Originally posted by: mechBgon
I'm 97% nice, 3% troll, and the troll part is SCSI troll 😀 Don't mind me...
LOL. Good one.
🙂
Originally posted by: mechBgon
Just for perspective, though, I have a 1GHz Duron at home with an older 15000rpm SCSI drive, and my mom's system looks a lot better on paper (1.8GHz Duron, modern ATA drives) but is much less responsive in seat-of-the-pants usage. I was over there last night trying to run a virus scan, burn a home-movie DVD and switch users... talk about frustration, the ATA drives were all "you mean, all at the same time?! 😕"
Yeah, I used to have an i440BX/PII rig, with a crud-load of SCSI peripherals in a full-tower case. I could rip, burn, watch a DVD, and play a PSX emulator, all at the same time. (Scary, eh?) I can't even burn CDs disc-to-disc on my current Athlon/KT400/8235 system.
🙁
If only the prices for current-gen SCSI peripherals hadn't either become non-existant or the prices gone through the roof, I'd probably still be running those devices.
Originally posted by: mechBgon
mechBgon: why is this so hard?! :| SWITCH USERS ALREADY, YOU PIECE OF JUNK! :roll:
I think that system is going to inherit a Cheetah X15-36LP when I get my next 15k drive.
Yeah, my former employer a few years ago that was an independent reseller in the area, and knew his stuff - his personal home rig was all-SCSI too, on a good old 2940(UW).
I was both fascinated and disturbed that I can't do a file-copy operation involving my Maxtor 250GB DM+9 on my current system, while burning a file reading off of same drive, to my NEC 4x DVD burner, without triggering burn-proof left and right.
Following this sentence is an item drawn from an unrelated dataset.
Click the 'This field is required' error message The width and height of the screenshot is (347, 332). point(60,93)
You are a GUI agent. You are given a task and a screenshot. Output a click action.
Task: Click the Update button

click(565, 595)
IDE devices just do not like to share.
🙁 (My IBM 30GB 75GXP was pretty fast though, as IDE HDs go, in terms of seeks and simultanious accesses - I think their firmware-engineering guys are the same ones that did the firmware for IBM's SCSI drives. IBM PATA drives were some of the first to support ATA TCQ too.) In my i440BX system, I had no problem ripping from one CD while burning another, both to the 75GXP, although only at like 8x CD speeds.
Here's what I don't get - the "ghost of SCSI" lives on, in the form of SCSI command protocols, over both SATA-2 and/or SASI (not totally clear on that yet myself), and Firewire/IEEE1394a. So why don't we see more peripherals using Firewire (like CD/DVD burners!), instead of SATA or USB2.0? USB has to be one of the most convoluted, "clunky" peripheral-attachment interfaces around, IMHO. Fine for mice/keyboard/joysticks, but anything more than that is questionable. I remember back when printers and scanners were on SCSI too - so why aren't there more Firewire-capable printers/scanners out there? I would think that they would have a good selling-point for video/photo enthusiasts too - hook your Firewire-capable DV camcorder to your printer directly, and print photos directly from video still-frames, stuff like that.
I sometimes think that the industry has become "too smart", they "churn" technology for consumers, triggering another technology-replacement buying cycle,
but with no real benefit. We're running, but we're not actually getting anywhere. Kind of like those scary dreams when you were a kid, walking down the hallway, but try as hard as you might, you can't actually get anywhere other than where you are stuck. The PC technology industry seems to be the same way.